((

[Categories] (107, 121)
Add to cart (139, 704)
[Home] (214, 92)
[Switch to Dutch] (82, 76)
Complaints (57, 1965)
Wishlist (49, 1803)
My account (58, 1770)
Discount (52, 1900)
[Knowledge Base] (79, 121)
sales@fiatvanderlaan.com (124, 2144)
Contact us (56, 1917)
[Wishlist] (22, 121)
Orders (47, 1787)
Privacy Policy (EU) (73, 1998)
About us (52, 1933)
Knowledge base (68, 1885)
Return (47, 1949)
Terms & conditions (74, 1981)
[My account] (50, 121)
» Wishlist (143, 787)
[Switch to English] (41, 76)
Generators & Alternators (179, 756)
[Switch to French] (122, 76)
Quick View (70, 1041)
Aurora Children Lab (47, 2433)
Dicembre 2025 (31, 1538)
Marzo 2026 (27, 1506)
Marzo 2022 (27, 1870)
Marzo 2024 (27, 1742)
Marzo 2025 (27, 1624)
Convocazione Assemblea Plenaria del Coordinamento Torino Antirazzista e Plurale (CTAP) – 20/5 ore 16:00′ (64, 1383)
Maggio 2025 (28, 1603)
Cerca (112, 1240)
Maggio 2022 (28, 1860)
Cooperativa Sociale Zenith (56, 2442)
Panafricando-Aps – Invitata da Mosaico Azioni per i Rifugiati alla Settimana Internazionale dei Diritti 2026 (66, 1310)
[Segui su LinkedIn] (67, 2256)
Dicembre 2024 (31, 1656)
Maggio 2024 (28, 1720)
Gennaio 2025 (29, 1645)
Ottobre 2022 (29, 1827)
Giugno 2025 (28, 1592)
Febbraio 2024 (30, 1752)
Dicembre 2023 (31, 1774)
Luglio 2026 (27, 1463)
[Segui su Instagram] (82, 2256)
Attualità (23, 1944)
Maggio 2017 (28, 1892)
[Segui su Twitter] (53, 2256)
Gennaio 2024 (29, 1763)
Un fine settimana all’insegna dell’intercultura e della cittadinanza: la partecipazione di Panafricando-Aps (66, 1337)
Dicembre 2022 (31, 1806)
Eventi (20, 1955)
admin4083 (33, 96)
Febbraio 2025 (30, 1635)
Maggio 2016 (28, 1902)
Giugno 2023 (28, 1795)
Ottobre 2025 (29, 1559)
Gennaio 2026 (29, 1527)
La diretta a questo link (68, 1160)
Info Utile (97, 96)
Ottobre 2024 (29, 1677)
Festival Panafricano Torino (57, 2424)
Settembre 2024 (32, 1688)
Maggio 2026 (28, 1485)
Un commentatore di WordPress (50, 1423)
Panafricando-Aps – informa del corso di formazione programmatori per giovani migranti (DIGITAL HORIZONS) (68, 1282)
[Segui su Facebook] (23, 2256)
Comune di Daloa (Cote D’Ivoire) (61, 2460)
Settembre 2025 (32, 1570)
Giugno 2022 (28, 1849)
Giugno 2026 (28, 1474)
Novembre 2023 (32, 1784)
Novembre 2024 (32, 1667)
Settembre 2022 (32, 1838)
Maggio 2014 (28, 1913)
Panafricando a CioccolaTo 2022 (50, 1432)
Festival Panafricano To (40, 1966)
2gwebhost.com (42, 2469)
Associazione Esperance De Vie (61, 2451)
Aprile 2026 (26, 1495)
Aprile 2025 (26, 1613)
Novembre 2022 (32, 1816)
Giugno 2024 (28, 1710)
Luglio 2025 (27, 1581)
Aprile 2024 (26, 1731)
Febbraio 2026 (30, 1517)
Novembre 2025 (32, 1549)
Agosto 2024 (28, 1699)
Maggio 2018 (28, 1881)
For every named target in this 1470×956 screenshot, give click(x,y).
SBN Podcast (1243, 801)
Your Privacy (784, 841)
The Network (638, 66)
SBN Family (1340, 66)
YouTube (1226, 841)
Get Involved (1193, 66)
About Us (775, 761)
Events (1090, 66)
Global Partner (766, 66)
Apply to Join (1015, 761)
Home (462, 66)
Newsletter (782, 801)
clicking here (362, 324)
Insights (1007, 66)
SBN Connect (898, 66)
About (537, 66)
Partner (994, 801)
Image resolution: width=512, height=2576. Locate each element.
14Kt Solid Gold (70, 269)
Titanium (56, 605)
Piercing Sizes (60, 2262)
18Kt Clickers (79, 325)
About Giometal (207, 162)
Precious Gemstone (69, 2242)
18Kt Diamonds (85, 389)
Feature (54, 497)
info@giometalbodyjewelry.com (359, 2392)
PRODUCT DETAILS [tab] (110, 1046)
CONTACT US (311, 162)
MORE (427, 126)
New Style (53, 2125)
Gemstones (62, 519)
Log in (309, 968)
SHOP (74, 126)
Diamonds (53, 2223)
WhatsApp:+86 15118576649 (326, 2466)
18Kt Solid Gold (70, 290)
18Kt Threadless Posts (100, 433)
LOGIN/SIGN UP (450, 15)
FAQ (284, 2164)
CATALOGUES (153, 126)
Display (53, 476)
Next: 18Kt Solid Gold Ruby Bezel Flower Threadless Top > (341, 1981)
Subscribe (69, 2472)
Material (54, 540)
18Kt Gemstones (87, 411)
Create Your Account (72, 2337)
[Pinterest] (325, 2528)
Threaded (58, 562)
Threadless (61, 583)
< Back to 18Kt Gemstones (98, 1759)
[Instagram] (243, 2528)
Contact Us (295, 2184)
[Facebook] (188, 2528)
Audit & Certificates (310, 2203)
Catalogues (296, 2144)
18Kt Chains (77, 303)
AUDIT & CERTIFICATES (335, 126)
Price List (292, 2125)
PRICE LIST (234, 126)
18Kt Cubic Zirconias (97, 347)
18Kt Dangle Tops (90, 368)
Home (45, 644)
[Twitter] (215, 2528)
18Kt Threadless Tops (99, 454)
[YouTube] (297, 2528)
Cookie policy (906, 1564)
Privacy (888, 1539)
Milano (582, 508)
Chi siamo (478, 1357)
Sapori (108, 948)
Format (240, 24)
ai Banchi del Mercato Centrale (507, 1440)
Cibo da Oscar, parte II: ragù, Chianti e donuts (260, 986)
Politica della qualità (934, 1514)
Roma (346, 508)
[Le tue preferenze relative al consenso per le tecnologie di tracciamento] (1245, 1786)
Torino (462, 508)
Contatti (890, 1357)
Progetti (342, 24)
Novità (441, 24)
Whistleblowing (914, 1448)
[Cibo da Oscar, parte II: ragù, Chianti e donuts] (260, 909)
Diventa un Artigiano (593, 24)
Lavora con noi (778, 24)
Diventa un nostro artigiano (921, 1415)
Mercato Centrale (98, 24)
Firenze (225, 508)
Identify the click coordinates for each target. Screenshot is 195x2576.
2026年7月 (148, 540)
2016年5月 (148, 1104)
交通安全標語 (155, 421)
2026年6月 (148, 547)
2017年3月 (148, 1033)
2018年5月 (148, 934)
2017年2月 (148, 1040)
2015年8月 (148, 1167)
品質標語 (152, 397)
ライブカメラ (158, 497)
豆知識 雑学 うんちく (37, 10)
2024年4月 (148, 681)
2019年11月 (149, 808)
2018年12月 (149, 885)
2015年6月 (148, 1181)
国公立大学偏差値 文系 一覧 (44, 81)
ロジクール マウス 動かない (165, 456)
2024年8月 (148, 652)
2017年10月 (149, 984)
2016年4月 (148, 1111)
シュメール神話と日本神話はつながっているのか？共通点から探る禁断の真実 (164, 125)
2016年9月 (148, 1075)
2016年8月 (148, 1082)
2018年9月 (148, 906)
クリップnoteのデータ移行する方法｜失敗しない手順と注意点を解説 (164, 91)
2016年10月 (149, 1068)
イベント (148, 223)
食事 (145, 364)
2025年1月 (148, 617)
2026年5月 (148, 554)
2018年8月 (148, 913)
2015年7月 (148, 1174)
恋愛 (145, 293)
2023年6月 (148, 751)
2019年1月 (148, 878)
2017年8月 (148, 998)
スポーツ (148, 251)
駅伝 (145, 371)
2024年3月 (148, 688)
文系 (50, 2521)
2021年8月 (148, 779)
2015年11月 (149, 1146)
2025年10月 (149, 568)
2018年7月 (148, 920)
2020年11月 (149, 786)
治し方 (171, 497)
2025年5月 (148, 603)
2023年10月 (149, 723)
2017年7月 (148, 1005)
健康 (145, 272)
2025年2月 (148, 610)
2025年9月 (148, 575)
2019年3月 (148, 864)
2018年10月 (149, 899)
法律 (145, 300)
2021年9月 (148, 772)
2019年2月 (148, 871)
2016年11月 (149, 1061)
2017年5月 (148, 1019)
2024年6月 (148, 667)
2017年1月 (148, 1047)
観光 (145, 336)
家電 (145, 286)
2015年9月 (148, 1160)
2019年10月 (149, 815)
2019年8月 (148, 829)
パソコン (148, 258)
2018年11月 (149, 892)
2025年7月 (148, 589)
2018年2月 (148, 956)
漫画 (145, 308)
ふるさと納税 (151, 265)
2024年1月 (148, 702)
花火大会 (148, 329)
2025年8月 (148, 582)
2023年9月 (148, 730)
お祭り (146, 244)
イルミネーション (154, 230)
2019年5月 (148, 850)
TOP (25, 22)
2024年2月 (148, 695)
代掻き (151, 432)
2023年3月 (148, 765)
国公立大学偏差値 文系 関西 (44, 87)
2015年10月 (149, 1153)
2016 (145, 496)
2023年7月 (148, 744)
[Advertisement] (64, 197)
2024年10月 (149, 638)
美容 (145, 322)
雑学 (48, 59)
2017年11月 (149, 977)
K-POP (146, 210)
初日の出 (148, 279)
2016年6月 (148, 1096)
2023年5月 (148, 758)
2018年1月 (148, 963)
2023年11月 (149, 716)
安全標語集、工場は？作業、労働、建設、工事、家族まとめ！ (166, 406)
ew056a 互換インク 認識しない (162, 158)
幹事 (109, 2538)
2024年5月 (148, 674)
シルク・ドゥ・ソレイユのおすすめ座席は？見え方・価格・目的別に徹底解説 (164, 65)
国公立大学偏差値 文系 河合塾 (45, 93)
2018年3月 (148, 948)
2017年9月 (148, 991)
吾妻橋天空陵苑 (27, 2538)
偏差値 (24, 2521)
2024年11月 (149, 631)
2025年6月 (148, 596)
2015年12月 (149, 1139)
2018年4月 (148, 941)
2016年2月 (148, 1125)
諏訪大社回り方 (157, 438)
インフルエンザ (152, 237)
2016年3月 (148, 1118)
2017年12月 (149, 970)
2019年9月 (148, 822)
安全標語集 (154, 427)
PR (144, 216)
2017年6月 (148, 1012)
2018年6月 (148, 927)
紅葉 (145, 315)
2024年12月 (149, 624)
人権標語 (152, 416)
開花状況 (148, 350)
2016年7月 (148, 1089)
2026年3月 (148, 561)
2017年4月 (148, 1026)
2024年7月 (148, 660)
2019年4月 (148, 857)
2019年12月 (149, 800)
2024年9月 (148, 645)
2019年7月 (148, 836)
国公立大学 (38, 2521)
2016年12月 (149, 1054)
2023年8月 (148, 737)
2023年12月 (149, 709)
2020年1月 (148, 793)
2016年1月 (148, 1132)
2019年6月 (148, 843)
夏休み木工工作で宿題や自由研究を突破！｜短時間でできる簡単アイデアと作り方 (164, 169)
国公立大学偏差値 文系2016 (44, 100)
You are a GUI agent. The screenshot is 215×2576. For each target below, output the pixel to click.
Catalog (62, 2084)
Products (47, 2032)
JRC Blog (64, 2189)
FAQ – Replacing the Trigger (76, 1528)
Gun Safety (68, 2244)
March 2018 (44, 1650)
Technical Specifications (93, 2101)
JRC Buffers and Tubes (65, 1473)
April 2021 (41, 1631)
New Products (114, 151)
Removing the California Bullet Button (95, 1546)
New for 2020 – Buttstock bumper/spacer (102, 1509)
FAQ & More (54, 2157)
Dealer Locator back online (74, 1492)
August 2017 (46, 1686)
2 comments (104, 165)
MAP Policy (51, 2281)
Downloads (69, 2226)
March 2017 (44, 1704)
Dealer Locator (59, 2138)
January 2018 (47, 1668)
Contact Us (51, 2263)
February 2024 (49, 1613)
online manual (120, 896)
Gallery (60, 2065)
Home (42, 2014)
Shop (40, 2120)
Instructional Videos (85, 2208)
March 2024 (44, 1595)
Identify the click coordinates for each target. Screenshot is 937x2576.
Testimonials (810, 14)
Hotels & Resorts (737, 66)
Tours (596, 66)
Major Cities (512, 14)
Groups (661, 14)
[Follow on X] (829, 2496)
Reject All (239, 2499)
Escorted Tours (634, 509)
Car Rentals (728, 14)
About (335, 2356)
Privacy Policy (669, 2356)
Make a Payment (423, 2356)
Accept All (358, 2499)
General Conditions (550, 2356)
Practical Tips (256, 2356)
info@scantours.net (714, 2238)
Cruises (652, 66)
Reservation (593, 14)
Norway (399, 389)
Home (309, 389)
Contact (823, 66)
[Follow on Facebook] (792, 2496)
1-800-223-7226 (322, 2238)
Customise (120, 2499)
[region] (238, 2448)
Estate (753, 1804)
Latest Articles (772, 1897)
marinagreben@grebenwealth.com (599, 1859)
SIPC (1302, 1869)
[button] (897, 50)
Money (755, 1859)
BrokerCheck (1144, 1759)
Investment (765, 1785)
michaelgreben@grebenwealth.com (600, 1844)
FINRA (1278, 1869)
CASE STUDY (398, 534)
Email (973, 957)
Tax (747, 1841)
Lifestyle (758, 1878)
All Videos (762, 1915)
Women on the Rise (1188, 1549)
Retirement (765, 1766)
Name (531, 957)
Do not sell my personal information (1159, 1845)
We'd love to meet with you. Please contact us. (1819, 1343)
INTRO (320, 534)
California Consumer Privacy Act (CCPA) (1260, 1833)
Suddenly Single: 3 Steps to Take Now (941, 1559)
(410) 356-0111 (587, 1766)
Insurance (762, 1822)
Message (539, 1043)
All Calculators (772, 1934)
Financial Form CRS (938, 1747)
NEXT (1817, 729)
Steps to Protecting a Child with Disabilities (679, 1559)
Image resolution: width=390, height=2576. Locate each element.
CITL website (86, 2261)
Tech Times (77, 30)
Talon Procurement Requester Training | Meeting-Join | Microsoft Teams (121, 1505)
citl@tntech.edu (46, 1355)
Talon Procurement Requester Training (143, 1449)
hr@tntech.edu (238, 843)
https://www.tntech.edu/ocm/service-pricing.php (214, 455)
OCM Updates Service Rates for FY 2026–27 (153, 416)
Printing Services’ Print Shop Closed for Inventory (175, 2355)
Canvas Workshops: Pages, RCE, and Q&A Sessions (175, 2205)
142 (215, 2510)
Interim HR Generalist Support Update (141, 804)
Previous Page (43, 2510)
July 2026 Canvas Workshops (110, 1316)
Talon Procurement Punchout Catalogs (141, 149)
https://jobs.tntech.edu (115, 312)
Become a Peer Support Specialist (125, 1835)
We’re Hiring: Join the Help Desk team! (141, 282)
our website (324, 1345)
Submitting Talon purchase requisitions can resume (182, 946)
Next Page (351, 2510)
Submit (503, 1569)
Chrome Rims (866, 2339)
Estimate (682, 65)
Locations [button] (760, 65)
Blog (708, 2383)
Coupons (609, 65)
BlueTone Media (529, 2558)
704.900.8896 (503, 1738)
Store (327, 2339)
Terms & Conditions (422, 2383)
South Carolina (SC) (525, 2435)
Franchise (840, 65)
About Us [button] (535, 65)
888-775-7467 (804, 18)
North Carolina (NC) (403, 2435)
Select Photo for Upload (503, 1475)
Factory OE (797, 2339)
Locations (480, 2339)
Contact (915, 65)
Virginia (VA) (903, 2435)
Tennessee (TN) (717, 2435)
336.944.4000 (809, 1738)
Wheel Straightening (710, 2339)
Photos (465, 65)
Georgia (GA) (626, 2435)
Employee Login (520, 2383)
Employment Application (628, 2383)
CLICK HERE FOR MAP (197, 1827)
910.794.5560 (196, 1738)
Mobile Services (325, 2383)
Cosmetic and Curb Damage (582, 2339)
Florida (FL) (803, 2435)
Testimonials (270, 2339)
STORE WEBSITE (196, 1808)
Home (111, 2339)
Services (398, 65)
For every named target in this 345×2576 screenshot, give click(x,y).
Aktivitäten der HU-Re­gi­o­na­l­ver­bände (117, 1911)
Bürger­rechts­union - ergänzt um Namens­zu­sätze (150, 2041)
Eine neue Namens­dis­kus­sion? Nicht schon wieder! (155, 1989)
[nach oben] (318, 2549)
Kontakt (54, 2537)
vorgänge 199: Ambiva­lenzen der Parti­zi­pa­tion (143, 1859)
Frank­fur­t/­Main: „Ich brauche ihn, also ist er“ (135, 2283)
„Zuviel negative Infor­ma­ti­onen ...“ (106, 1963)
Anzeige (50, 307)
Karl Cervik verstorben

))

§ **ASSIGNMENT**
Exactly how many lines in the data above hold "Procurement"? State that number only.

§ **WRITTEN ANSWER**
3